Methods: 60 subjects were randomly assigned to three groups that listened to various compositions by W. A. Mozart, J. Strauss Jr., or ABBA for 25 minutes. Their serum cortisol concentrations, heart rate, and blood pressure were measured before and after the listening session. The same variables were measured in a control group of 60 subjects who did not listen to music but rested in silence.
Results: Music by Mozart and Strauss markedly lowered the subjects’ blood pressure (systolic: −4.7 mm Hg, 95% confidence interval [−6.9; −2.5] and −3.7 mm Hg [−6.1; −1.4]; diastolic: −2.1 mm Hg [−3.8; −0.4] and −2.9 mm Hg [−4.9; −0.9], p<0.001), while music by ABBA did not (systolic: −1.7 mm Hg [−3.9; 0.6]; diastolic: −0.1 mm Hg [−2.0; 1.8]). Similar findings were made with respect to heart rate. There were no such changes in the control group. Serum cortisol levels decreased in all groups (Mozart: −4.56 µ/dL [−5.72; −3.39], Strauss: −4.76 µg/dL [−5.94; −3.58], ABBA: −3.00 µg/dL [−5.28; −2.69], silence: −2.39 µg/dL [−3.26; −1.52], p<0.001). The observed effects were not correlated with the style of music individually preferred by the subjects.
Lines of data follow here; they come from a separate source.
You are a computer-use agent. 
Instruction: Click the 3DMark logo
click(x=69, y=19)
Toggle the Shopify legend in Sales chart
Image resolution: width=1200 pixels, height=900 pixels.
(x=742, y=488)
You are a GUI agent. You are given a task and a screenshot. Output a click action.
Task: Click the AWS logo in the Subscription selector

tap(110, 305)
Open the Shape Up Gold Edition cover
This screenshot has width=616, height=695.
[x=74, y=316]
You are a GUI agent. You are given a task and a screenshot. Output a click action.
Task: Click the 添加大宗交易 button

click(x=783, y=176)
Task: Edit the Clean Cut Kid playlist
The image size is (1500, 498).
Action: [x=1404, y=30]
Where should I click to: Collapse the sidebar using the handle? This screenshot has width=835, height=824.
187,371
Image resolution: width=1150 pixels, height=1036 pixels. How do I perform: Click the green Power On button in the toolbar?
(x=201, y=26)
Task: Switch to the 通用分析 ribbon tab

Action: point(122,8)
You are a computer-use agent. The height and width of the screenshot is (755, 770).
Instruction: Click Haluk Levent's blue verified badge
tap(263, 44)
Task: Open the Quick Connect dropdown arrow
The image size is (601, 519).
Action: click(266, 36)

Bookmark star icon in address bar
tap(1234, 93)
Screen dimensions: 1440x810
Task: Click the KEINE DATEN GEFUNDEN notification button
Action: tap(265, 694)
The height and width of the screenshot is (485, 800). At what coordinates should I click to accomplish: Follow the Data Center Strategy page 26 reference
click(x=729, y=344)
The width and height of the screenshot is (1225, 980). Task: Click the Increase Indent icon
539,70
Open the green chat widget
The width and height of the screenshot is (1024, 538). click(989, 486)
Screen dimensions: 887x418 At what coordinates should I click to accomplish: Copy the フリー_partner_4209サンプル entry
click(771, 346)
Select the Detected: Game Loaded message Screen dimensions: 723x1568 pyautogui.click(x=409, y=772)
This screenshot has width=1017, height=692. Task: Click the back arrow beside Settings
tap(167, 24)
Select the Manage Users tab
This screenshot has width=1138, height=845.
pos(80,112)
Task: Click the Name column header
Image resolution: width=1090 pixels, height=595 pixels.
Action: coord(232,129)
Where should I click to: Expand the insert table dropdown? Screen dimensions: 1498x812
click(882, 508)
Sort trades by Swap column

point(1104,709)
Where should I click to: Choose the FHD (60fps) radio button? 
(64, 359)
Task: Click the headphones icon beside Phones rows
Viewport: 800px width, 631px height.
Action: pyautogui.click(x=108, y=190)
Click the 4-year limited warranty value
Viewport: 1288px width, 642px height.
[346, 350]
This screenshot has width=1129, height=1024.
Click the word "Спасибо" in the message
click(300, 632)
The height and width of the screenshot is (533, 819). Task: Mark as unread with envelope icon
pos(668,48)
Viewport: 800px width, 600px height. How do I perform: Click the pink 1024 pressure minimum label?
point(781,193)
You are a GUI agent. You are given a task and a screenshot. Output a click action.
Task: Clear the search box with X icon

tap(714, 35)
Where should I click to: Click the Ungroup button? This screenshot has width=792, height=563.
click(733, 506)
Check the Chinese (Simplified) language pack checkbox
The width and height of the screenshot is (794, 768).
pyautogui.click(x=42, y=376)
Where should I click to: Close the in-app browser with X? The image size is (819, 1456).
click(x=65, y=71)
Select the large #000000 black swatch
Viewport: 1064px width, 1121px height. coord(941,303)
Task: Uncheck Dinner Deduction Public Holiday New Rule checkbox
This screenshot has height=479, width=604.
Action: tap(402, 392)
Conclusion: Music by Mozart and Strauss lowered the subjects’ blood pressure and heart rate, while music by ABBA did not. Mozart’s music had the strongest effect; the piece used was his Symphony No. 40 in g minor (KV 550).
It has been known for centuries that music has an effect on human beings (1, 2). In antiquity, music was used to improve performance in athletes during the Olympic Games, and narrative anecdotes also contain indications of its effects (3). Studies have investigated the influence of music in the setting of different clinical symptoms/conditions, surgical procedures, or in pain management and palliative medicine (4–6). In 2009, Bernardi et al. published a study that met with much attention, which had analyzed the effect of music on cardiocirculatory parameters in 24 volunteers (7). Systematic prospective randomized studies that investigated different musical genres (music from the era of Viennese Classicism, music from the Romantic period, or contemporary classical music) with a view to their influence on different cardiocirculatory parameters in larger cohorts are lacking.
All subjects were examined according to a strictly defined study protocol (eTable 1, eBox).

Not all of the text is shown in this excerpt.